As it stands, Wall Street billionaires, hedge fund managers and corporate think tanks are driving education reform, not out of concern for the environment, but in the interest of profit and — still — land. Indeed, historically, US schools were designed for Native erasure and little has changed.

The dominant narrative about Native American students and tribal schools remains that they are “failing.” The evidence? The so-called achievement gap as measured by standardized test scores. Beyond the specious nature of the tests, Native student “failure” should not be confused with the refusal to trade one’s culture and ways of being for a form of “success” marked by individualist modes of competition and an “American Dream” fundamentally reliant upon property ownership and resource exploitation.

Neither Native peoples nor the planet can afford systems of education that are built upon the reduction of life to transactional relationships, whether for profit or individual advancement. So, without an educational paradigm shift, there will always be a next Standing Rock (see: Bears Ears, Lancaster County, central Florida).

Toward this end, Native education — centered in Indigenous knowledge and decolonial curricula — has much to teach mainstream schools. For example, the Defenders of the Water School, founded by Alayna Eagle Shield at the Oceti Sakowin camp, engaged a curriculum centered on Lakota language, culture and intergenerational knowledge as a practice of Indigenous sovereignty. Students at the school spent their days in song, dance and prayer, as well as learned the history, math and science embedded in their surroundings. Most importantly, however, they witnessed the courageous actions taking place in defense of water and their peoples. And, in so doing, they learned about what it means to be a good relative, to be accountable to each other as well as to the generations to come.

In other words, the children of Standing Rock learned that the resistance was not just about a pipeline or even unchecked corporate power, but rather about their right to defend themselves, their land and relatives, including the Missouri River. It was about the history of US settler colonialism — based on the dispossession of Indigenous peoples from land and Black peoples from labor — and the ongoing impact of these relations of power on their communities. They learned to question and contest alternative facts: that we need more fossil fuel, more extraction, more oil; that climate change is a myth; that we can trust a multibillion-dollar industry to tell the truth about renewable energy; that history doesn’t matter; and that actions of the people don’t make a difference.
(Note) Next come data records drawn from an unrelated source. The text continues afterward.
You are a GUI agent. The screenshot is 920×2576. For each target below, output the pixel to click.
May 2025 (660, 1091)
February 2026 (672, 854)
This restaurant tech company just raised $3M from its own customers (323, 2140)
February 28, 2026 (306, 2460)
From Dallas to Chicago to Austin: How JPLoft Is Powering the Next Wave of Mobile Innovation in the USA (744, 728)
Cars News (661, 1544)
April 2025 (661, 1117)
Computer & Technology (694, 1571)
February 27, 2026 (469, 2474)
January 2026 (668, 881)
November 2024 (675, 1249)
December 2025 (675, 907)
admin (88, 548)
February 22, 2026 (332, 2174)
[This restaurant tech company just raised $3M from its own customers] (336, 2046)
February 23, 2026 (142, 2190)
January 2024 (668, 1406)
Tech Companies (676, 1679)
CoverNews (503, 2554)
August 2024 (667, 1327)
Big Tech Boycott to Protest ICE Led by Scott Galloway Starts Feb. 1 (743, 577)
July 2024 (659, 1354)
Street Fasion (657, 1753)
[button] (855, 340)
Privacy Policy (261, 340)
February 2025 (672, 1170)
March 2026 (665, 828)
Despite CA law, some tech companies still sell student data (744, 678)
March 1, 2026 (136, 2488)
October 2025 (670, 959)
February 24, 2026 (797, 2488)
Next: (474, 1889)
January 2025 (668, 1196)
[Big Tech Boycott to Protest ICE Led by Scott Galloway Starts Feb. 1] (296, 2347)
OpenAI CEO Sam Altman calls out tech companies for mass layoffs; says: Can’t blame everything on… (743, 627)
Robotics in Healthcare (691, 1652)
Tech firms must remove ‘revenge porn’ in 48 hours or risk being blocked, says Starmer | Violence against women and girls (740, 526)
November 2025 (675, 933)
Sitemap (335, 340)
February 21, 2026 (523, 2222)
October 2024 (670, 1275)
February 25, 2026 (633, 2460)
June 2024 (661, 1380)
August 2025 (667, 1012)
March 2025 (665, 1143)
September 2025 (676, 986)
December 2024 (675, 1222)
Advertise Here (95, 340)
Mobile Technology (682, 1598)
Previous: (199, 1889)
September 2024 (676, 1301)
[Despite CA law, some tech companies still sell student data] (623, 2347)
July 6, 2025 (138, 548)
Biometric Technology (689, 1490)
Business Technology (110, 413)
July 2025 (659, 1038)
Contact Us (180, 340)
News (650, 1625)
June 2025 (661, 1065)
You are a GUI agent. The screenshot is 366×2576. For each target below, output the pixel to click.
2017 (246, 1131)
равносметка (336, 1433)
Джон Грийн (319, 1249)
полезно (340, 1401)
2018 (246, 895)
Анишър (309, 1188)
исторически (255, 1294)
In short, they learned that Standing Rock was, and is, about a broader struggle for liberation.

So, what is needed is an education for liberation, one that begins with examining the knowledge systems that gave rise to the dispossession of Native peoples and Black enslavement in the first place. Such an education would not only offer a more accurate, complex and nuanced understanding of the history of the United States as a settler nation, but also help to strengthen solidarities between Black, Indigenous and other colonized peoples working to bring an end to violence and injustice in all forms.

Particularly as the US faces devastating debt, dangerous climate change and unprecedented inequality, understanding settler colonialism as a structure defined by processes of extraction, removal, elimination and consumption is not only instructive, but also imperative for defining alternative ways of being. Henry A. Wallace’s broader vision for a more democratic US that places well-being ahead of profits needs and deserves an analogous vision for education; one grounded in the ethics of relationship so we would no longer need to make the case that #BlackLivesMatter or “water is life.” Enough is enough.